I have sent a query in relation to configuring jrk controller. I see guys able to configure and good to know that. however, i was not successful in doing so. Hope either you or some one who have configured please help.

First query: after configuring properly the feedback, the target approximately follows the scaled feedback. what is the “reasonable error”. initially, we set the proportional gain to unity and the rest I (integral) and D (derivative) are set to 0. could you please explain this.

Setup i have used: E4P digital encoder - 360 counts per revolution. and at the rated voltage around 12V, i am getting 180 counts per 10 ms (~3065 rpm at the motor output).i have checked the value with arduino setup as well. so in the feedback tab i have kept the maximum as 2048+180 = 2228.

Input is serial:

Feedback setup:

output: when moved to maximum

Also, when i used the default value of 4095, i see error between the serial input target and scaled feedback is ~600.



I am not sure I understand what you are asking, but it sounds like you are concerned about the error shown in your plot. If so, you should be able to reduce this error by tuning your PID (proportional, integral, and derivative) coefficients.
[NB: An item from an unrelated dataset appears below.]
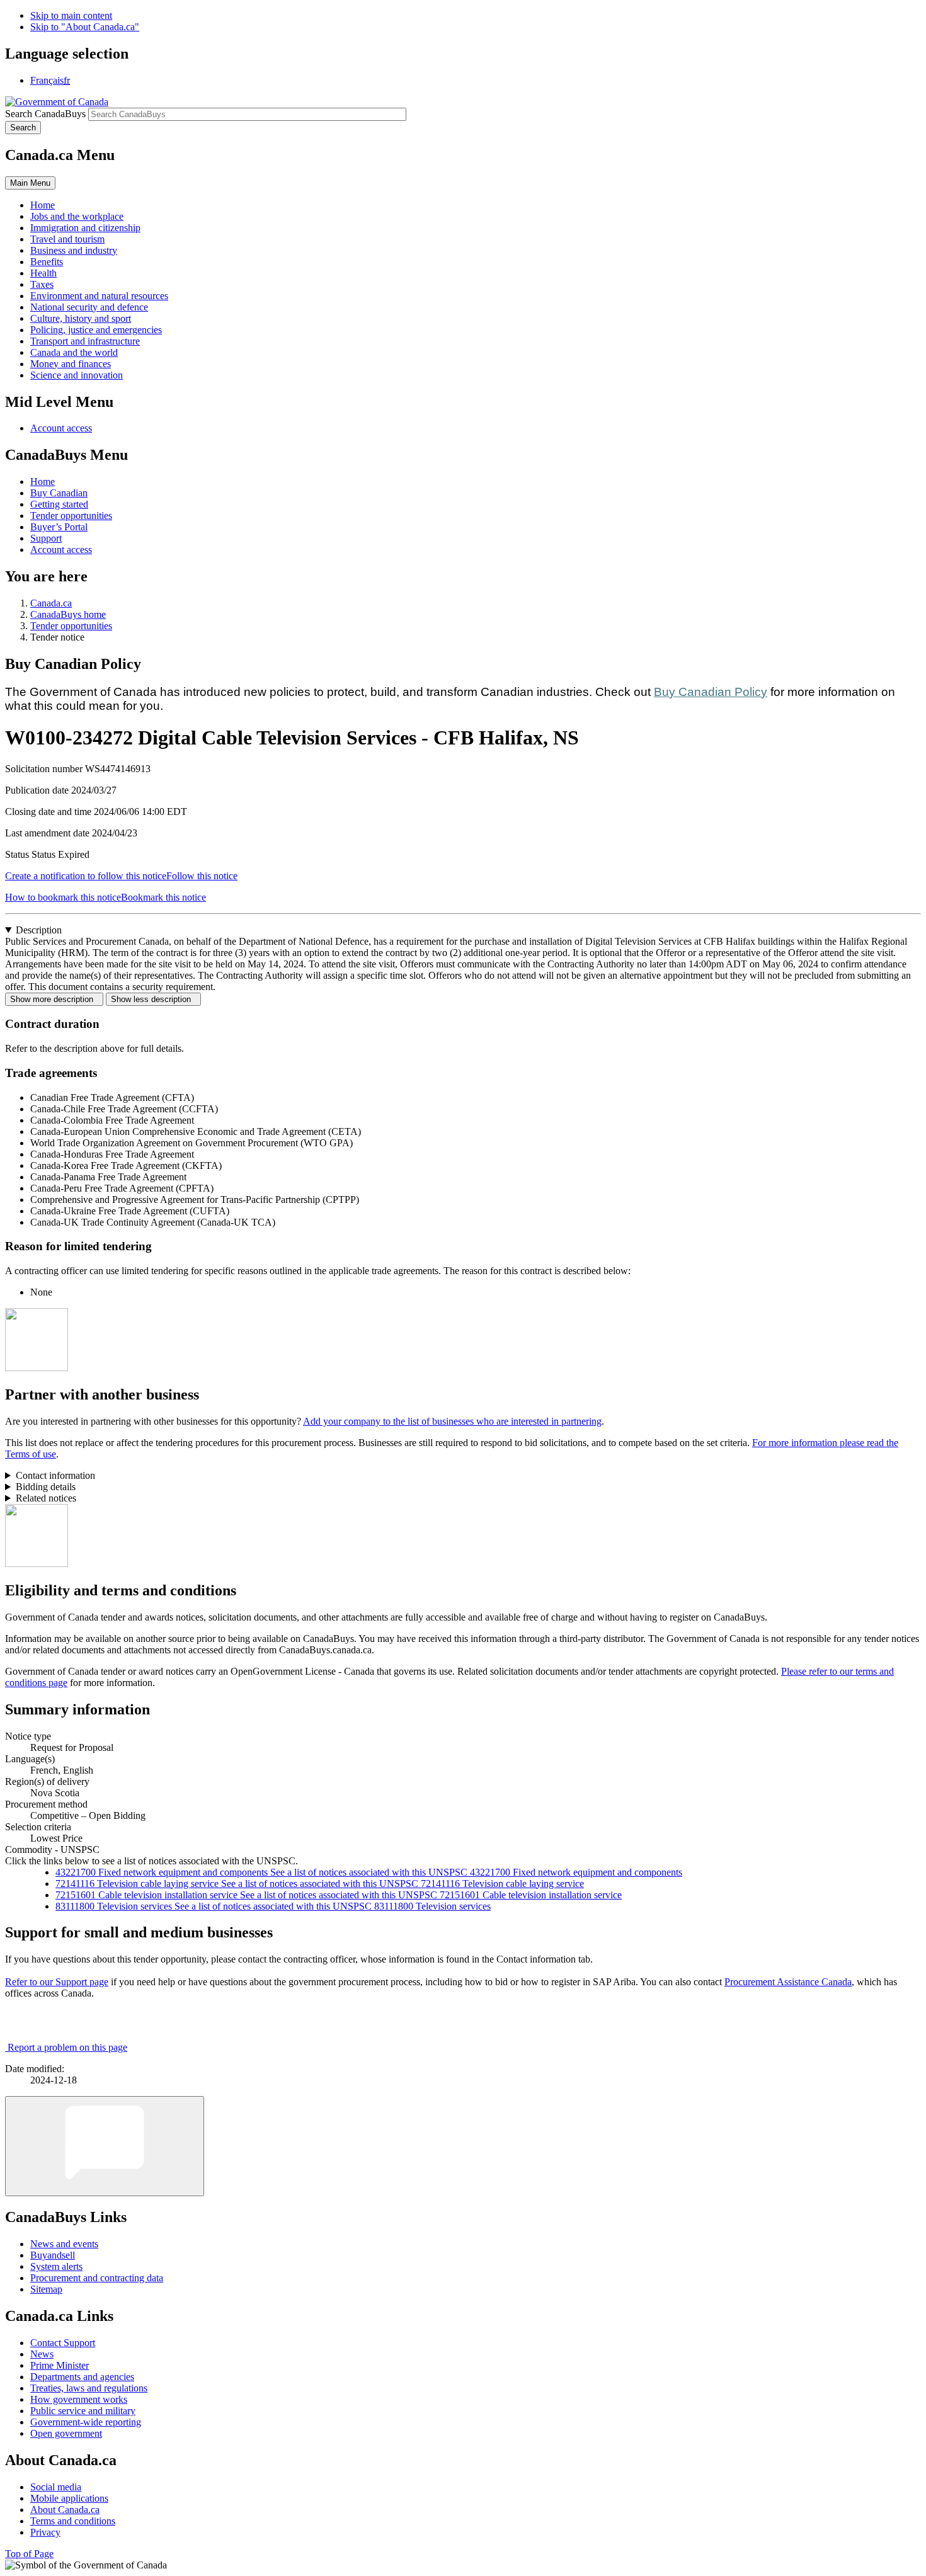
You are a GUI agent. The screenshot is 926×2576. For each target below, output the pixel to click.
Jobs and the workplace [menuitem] (76, 216)
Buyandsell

Typically, when using frequency feedback with the jrk the integral term is particularly important.

If that is not what you were asking, could you try rephrasing your question?




Thanks for looking at.

Q1. i see other people able to configure correctly which means that target is following the input value (with only proportional value 1). i couldn’t get it and also, not sure if it is possible?

Q2. Based on my encoder counts for 10msec, could please clarify whether i have given correct values in the feedback tab. i can play with Integral to reduce the error.



You might be able to get some feedback systems to work with only the proportional coefficient set to 1; however, you will probably want to spend some time tuning your PID constants to make your system work how you want it to. Well tuned PID coefficients can result in much better performance.

Your feedback values look reasonable for your system to me.